Speaker: Mingfu Shao Carnegie Mellon University
Time: 2018-04-04 10:00-2018-04-04 11:00
Venue: FIT 1-222
Abstract:
I will present modeling and algorithmic designs for two challenging problems in biology and argue that efficient computational methods enable significant advances in our understanding of cell machinery and genome evolution. The first problem is the assembly of full-length transcripts -- the collection of expressed gene products in cells -- from noisy and highly fragmented data obtained through RNA sequencing. I first formulate this problem as a graph decomposition problem, and then design an efficient algorithm for it, which can guarantee to preserve all long-range information. Integrating and assembling 7000 RNA-seq samples using this algorithm yields a more complete human transcriptome and reveals many novel transcripts. The second problem is the reconstruction of a large phylogeny -- the evolutionary history of a large collection of extant species -- based on the structures of the genome as obtained from whole-genome sequencing technology. A basic computational problem here is to define and to compute an evolutionary distance between whole genomes. I will describe our efficient exact algorithms and approximation algorithms to compare genomes under various evolutionary models. These algorithms can uncover the evolutionary relationships between genes across many genomes, even for very large mammalian genomes.
Short Bio:
Mingfu Shao is currently a Lane Fellow at Computational Biology Department, School of Computer Science, Carnegie Mellon University. He obtained his Ph.D. from EPFL (Swiss Institute of Technology, Lausanne), Switzerland.
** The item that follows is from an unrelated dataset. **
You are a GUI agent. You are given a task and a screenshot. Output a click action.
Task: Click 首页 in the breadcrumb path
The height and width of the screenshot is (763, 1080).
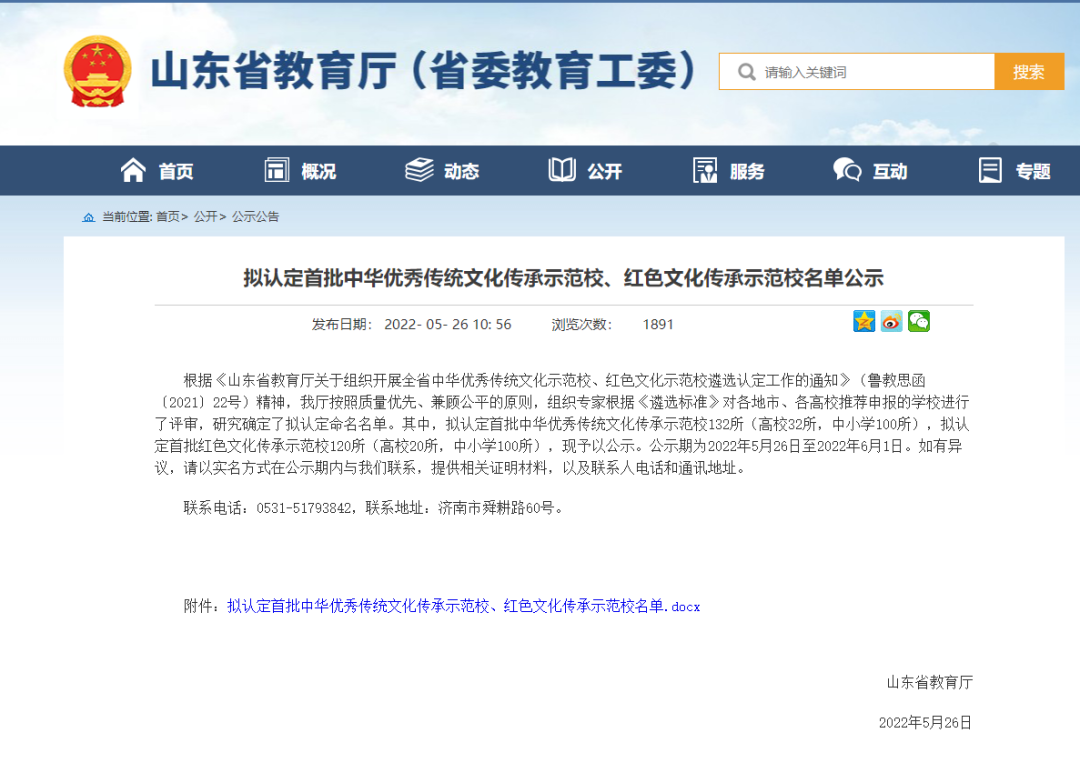168,217
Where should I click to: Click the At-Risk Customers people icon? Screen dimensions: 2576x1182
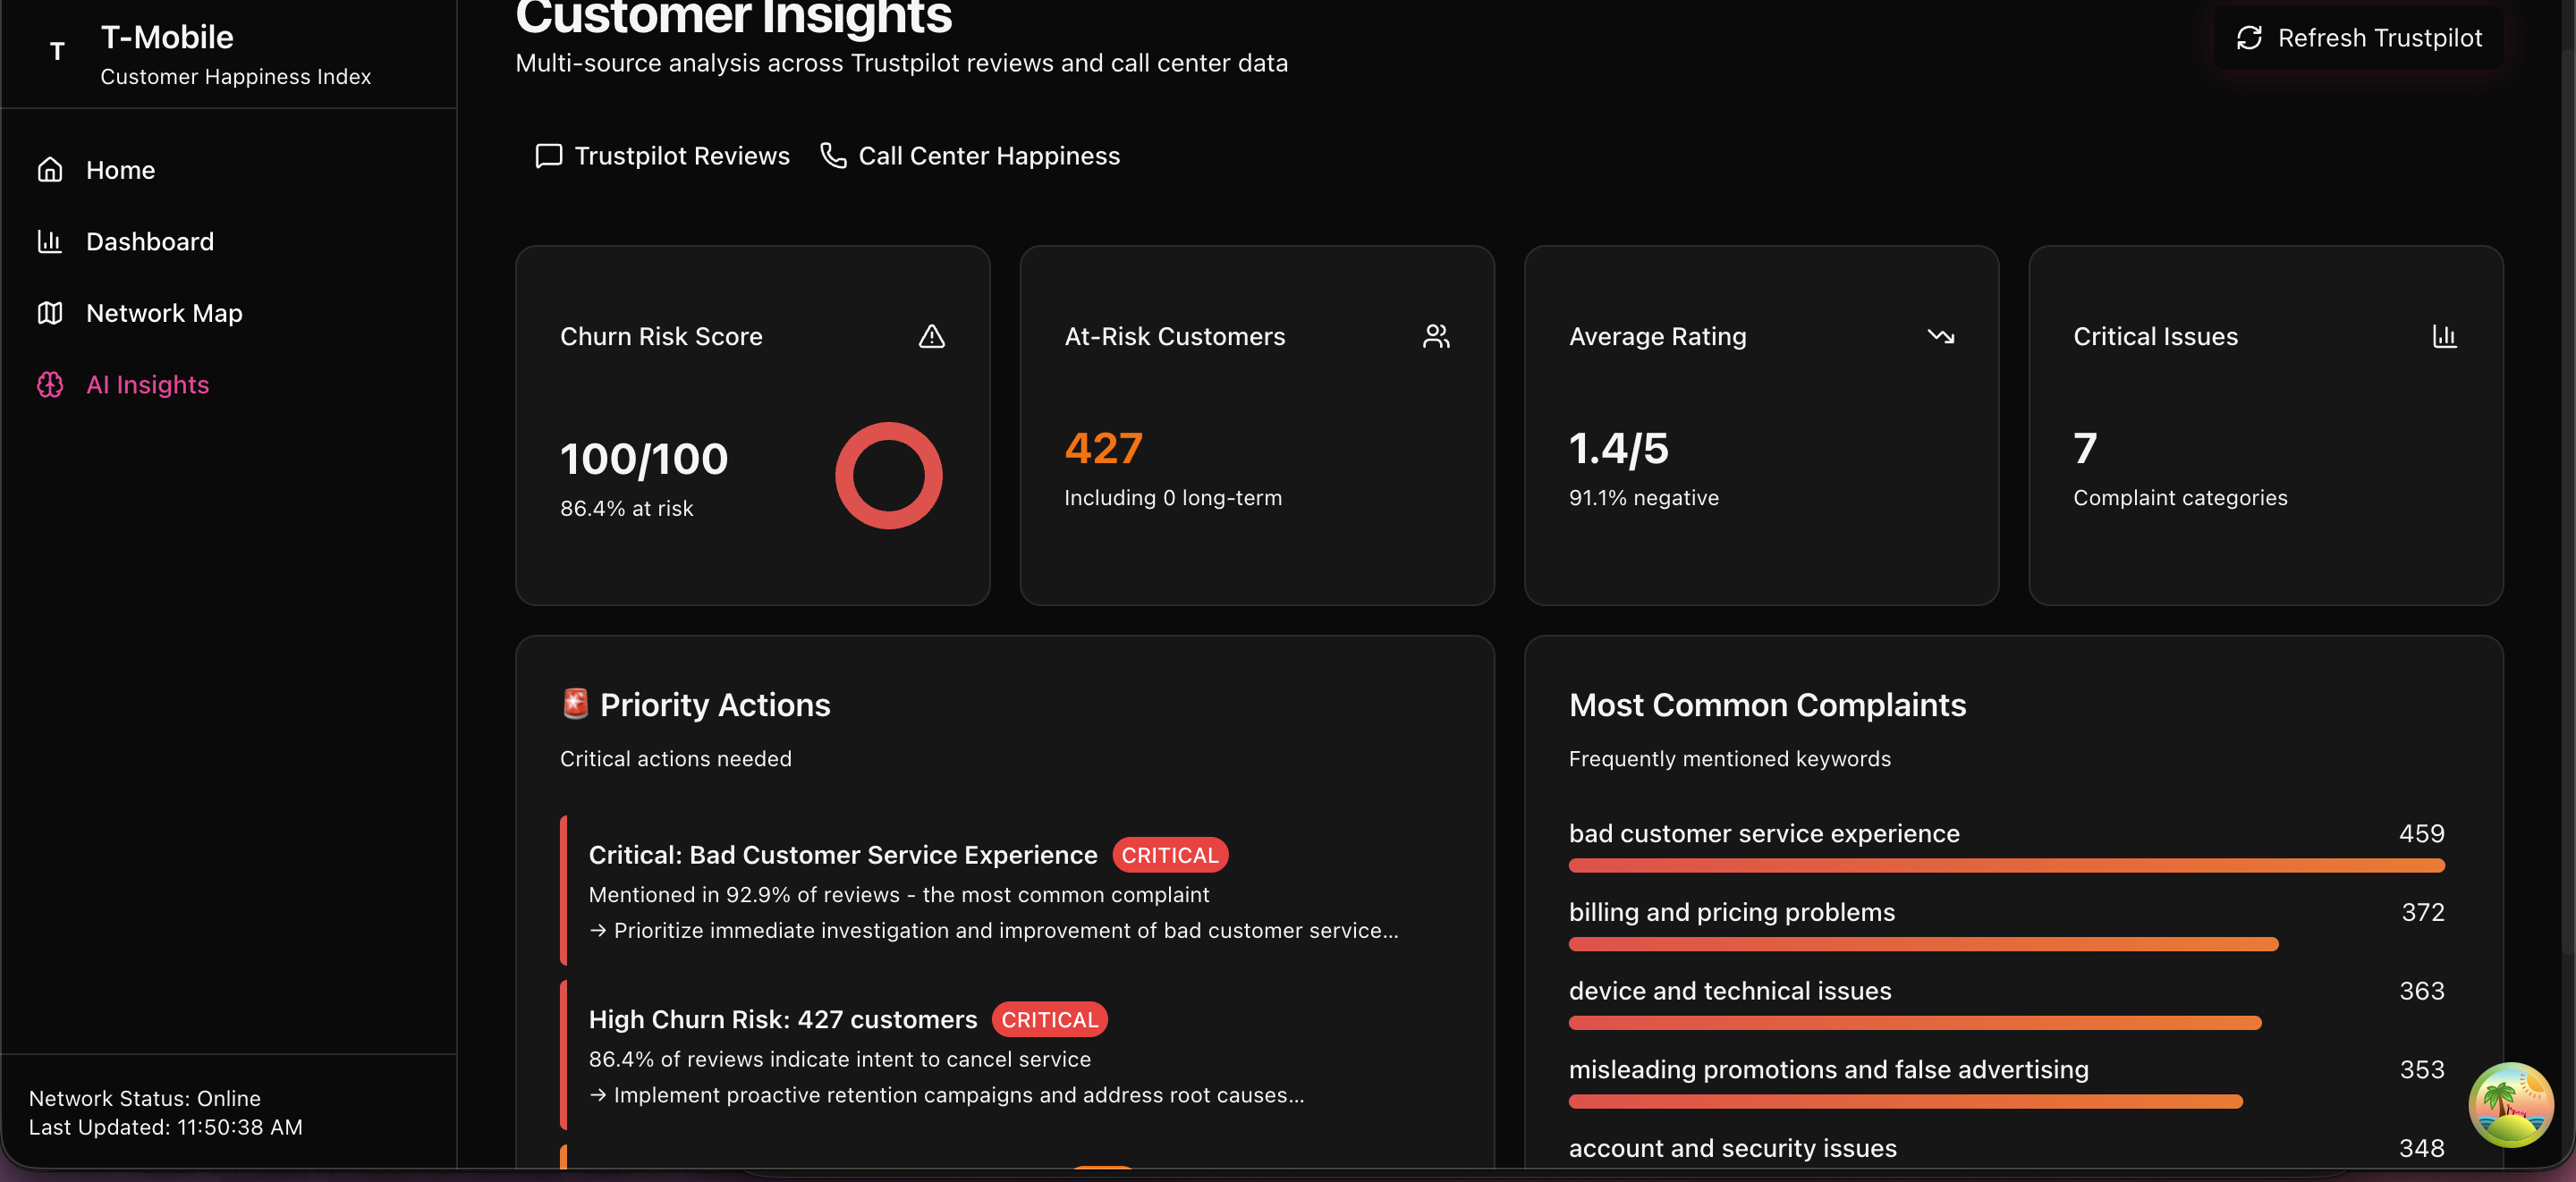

His research interests include the development of efficient algorithms for combinatorial optimization and machine-learning problems, and their applications to computational biology and precision medicine. At CMU, he works on large-scale transcriptomics; he has developed a new transcript assembler called Scallop. His Ph.D. research focused on comparative genomics. He was awarded the prestigious Dimitris N. Chorafas foundation award for his contribution in designing innovative algorithms for problems in genome evolution.